**About this task**
Whenever a line in the material below includes "anni", copy that line.

**Study material**

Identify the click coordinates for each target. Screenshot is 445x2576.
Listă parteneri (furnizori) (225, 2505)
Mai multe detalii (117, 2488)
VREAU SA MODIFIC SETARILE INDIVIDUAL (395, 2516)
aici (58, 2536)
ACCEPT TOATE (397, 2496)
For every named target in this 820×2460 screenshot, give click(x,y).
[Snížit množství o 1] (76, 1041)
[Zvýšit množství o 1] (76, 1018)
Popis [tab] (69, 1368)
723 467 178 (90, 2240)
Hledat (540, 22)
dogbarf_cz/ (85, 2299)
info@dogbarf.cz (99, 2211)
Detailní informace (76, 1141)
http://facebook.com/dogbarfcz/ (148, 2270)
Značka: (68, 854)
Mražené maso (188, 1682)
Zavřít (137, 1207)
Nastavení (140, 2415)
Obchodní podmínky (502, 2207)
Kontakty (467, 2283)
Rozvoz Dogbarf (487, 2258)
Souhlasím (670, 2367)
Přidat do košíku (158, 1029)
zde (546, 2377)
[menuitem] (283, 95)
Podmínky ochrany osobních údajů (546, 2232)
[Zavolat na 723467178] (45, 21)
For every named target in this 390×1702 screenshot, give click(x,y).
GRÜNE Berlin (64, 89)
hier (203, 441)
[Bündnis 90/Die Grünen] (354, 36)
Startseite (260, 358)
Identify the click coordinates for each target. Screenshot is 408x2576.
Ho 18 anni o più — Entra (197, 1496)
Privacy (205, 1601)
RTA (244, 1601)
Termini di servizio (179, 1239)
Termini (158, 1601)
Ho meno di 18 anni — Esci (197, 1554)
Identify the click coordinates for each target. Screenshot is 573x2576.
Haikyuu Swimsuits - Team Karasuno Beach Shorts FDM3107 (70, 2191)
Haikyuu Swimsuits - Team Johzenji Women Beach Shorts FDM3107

**Solution to this exercise**
Ho 18 anni o più — Entra (197, 1496)
Ho meno di 18 anni — Esci (197, 1554)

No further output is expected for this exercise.